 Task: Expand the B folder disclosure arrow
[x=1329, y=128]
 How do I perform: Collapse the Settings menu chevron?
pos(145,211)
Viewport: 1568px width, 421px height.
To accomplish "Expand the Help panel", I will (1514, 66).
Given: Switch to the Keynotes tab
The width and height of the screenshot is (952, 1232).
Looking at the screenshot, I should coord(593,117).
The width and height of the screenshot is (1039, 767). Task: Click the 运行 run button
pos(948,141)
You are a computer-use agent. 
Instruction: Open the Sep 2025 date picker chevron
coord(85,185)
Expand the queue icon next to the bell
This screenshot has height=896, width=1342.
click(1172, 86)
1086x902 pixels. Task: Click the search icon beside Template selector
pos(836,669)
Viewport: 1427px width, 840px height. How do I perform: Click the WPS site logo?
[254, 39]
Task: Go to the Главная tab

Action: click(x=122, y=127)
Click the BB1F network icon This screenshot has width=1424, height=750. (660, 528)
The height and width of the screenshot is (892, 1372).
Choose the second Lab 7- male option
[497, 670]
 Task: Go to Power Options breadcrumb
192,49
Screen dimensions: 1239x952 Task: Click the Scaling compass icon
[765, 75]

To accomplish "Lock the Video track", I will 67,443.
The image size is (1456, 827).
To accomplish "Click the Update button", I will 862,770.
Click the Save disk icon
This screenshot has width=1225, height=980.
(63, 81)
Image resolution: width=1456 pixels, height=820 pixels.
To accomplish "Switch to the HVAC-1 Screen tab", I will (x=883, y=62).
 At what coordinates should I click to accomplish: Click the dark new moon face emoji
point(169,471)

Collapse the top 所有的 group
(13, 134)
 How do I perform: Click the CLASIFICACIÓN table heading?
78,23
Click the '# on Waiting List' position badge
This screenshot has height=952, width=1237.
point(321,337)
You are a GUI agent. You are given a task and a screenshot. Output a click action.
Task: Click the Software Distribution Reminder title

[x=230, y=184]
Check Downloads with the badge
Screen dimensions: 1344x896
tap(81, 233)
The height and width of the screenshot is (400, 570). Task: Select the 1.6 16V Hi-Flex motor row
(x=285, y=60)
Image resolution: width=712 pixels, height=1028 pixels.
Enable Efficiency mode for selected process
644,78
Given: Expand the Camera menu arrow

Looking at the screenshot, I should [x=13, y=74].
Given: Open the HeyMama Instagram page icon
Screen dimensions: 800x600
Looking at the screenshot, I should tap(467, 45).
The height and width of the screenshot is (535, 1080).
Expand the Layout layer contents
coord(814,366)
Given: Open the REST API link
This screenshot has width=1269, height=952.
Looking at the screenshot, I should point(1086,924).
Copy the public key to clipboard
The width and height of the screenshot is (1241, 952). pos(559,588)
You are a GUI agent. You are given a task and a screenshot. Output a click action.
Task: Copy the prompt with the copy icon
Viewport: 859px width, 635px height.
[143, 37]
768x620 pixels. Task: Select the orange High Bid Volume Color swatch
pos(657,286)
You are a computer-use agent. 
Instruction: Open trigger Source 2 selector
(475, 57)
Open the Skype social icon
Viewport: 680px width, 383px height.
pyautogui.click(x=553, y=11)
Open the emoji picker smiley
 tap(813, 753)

**GIVEN INSTRUCTION:** Please reproduce all of the entries above word for word, one line at a time.

**FINAL RESULT:**
 Task: Expand the B folder disclosure arrow
[x=1329, y=128]
 How do I perform: Collapse the Settings menu chevron?
pos(145,211)
Viewport: 1568px width, 421px height.
To accomplish "Expand the Help panel", I will (1514, 66).
Given: Switch to the Keynotes tab
The width and height of the screenshot is (952, 1232).
Looking at the screenshot, I should coord(593,117).
The width and height of the screenshot is (1039, 767). Task: Click the 运行 run button
pos(948,141)
You are a computer-use agent. 
Instruction: Open the Sep 2025 date picker chevron
coord(85,185)
Expand the queue icon next to the bell
This screenshot has height=896, width=1342.
click(1172, 86)
1086x902 pixels. Task: Click the search icon beside Template selector
pos(836,669)
Viewport: 1427px width, 840px height. How do I perform: Click the WPS site logo?
[254, 39]
Task: Go to the Главная tab

Action: click(x=122, y=127)
Click the BB1F network icon This screenshot has width=1424, height=750. (660, 528)
The height and width of the screenshot is (892, 1372).
Choose the second Lab 7- male option
[497, 670]
 Task: Go to Power Options breadcrumb
192,49
Screen dimensions: 1239x952 Task: Click the Scaling compass icon
[765, 75]

To accomplish "Lock the Video track", I will 67,443.
The image size is (1456, 827).
To accomplish "Click the Update button", I will 862,770.
Click the Save disk icon
This screenshot has width=1225, height=980.
(63, 81)
Image resolution: width=1456 pixels, height=820 pixels.
To accomplish "Switch to the HVAC-1 Screen tab", I will (x=883, y=62).
 At what coordinates should I click to accomplish: Click the dark new moon face emoji
point(169,471)

Collapse the top 所有的 group
(13, 134)
 How do I perform: Click the CLASIFICACIÓN table heading?
78,23
Click the '# on Waiting List' position badge
This screenshot has height=952, width=1237.
point(321,337)
You are a GUI agent. You are given a task and a screenshot. Output a click action.
Task: Click the Software Distribution Reminder title

[x=230, y=184]
Check Downloads with the badge
Screen dimensions: 1344x896
tap(81, 233)
The height and width of the screenshot is (400, 570). Task: Select the 1.6 16V Hi-Flex motor row
(x=285, y=60)
Image resolution: width=712 pixels, height=1028 pixels.
Enable Efficiency mode for selected process
644,78
Given: Expand the Camera menu arrow

Looking at the screenshot, I should [x=13, y=74].
Given: Open the HeyMama Instagram page icon
Screen dimensions: 800x600
Looking at the screenshot, I should tap(467, 45).
The height and width of the screenshot is (535, 1080).
Expand the Layout layer contents
coord(814,366)
Given: Open the REST API link
This screenshot has width=1269, height=952.
Looking at the screenshot, I should point(1086,924).
Copy the public key to clipboard
The width and height of the screenshot is (1241, 952). pos(559,588)
You are a GUI agent. You are given a task and a screenshot. Output a click action.
Task: Copy the prompt with the copy icon
Viewport: 859px width, 635px height.
[143, 37]
768x620 pixels. Task: Select the orange High Bid Volume Color swatch
pos(657,286)
You are a computer-use agent. 
Instruction: Open trigger Source 2 selector
(475, 57)
Open the Skype social icon
Viewport: 680px width, 383px height.
pyautogui.click(x=553, y=11)
Open the emoji picker smiley
 tap(813, 753)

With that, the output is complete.